That will run on all of the above? Well... DR-DOS, probably. I know 7.03 would at least /boot/ on a Tandy 1000SL. That's an 8086, not an 8088, but I suspect it would run on an 8088 too. I've also successfully booted it on an Opteron, so I suspect it would have no issues with a Pentium 4. I've certainly run it successfully on Slot A Athlons and Pentium IIIs.

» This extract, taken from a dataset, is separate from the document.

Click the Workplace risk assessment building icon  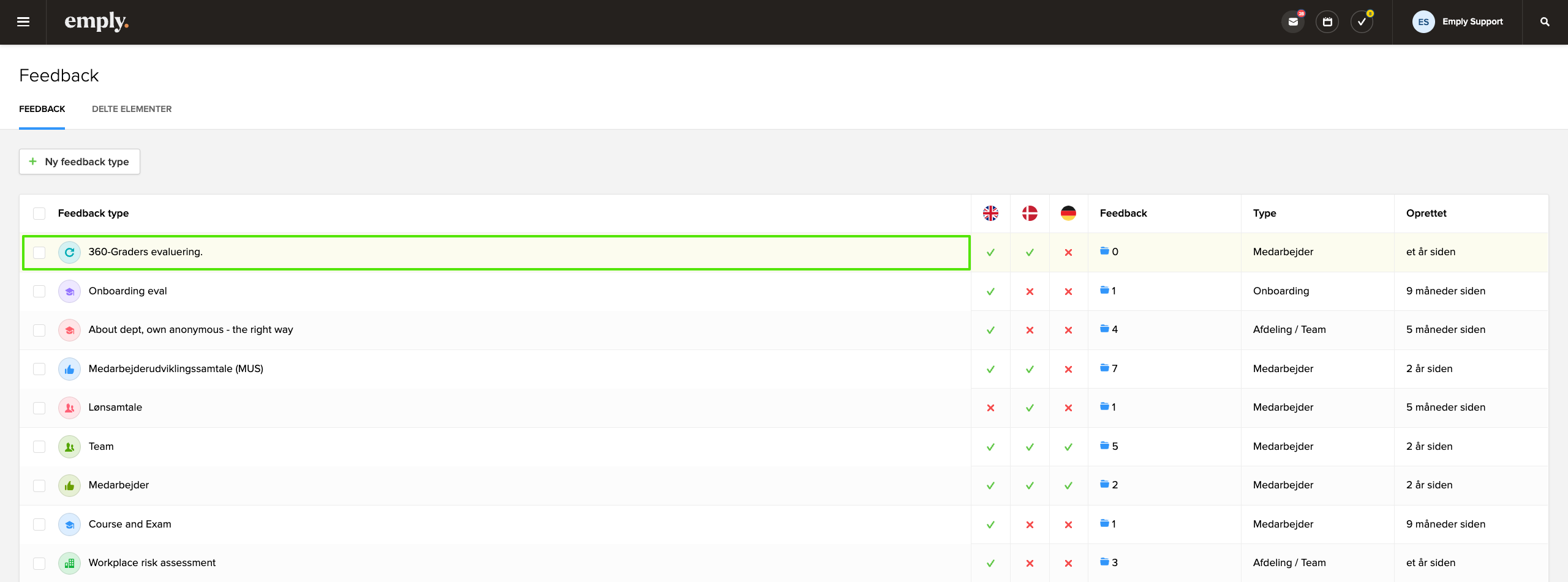(69, 563)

Otherwise, the OS that holds a special place in my heart is probably still OS/2 Warp, though of course it won't run on anything older than a 386, and getting it working on anything newer than a Pentium Pro is a real challenge (though possible). When I got my first "real computer" as I thought of it - a 486DX4 - it came with a broken installation of Windows 3.1 on a broken installation of MS-DOS (many files were missing, nothing worked right). The only things I had to reinstall were my DR-DOS floppies and a copy of OS/2 Warp 3.0 that I'd found at a random nearby computer shop. I installed OS/2, and then DR-DOS in another partition for my games that didn't work in OS/2 (surprisingly few, actually), and I ran that for a few years. So in a sense, I still think of that as my first "Real OS" - what with its multitasking and whizzy features, and a GUI much slicker than the Windows 3.x one. To be frank, I don't think Windows really caught up to OS/2's desktop experience until at least XP - and some of that is just me having finally gotten used to Windows' warts by then. On Unix, I still prefer a somewhat more OS/2-like environment, with drag and drop, a launchpad/panel, etc.

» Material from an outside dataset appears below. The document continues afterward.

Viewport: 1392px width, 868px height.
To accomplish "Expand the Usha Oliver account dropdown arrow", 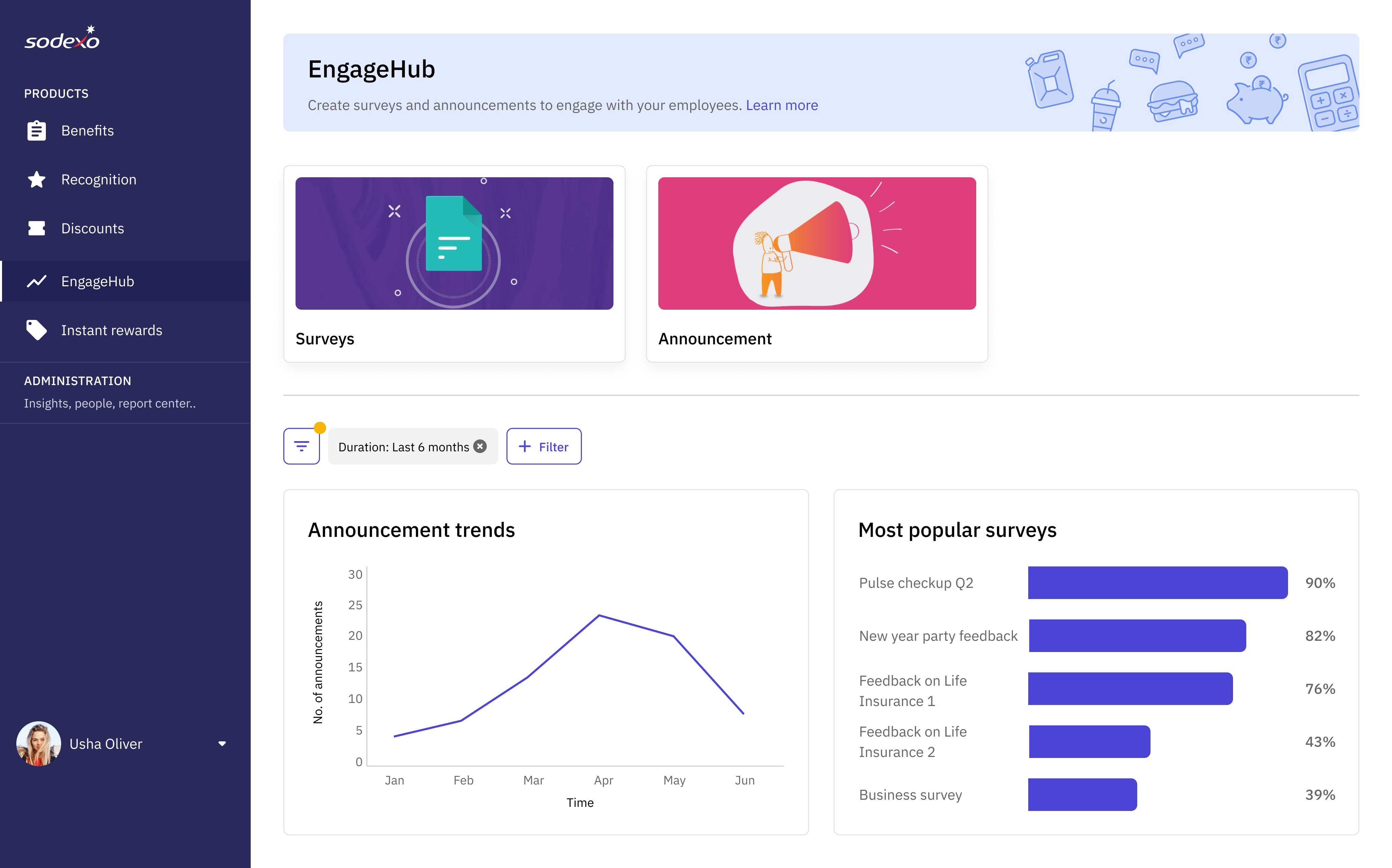I will click(x=222, y=743).
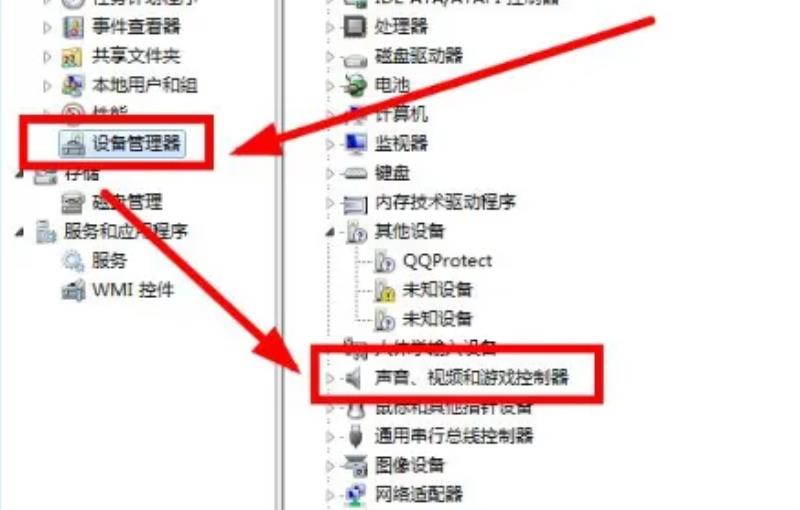This screenshot has height=510, width=800.
Task: Expand the 事件查看器 node
Action: tap(47, 27)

That box eventually got Win95 for a few weeks - out that went, and back in OS/2 went, about the time it crashed on me and cost me a full day's work on a research paper. At some point in there I started messing with Linux (and FreeBSD) and discovered KDE (great stuff, KDE 1.0 was), but that's another story. Linux and Solaris may be what I use mostly today, plus Windows for games, but OS/2 still holds a special place in my memories.
Main Box: Macbook Pro M2 Max
Alas, I'm down to emulation.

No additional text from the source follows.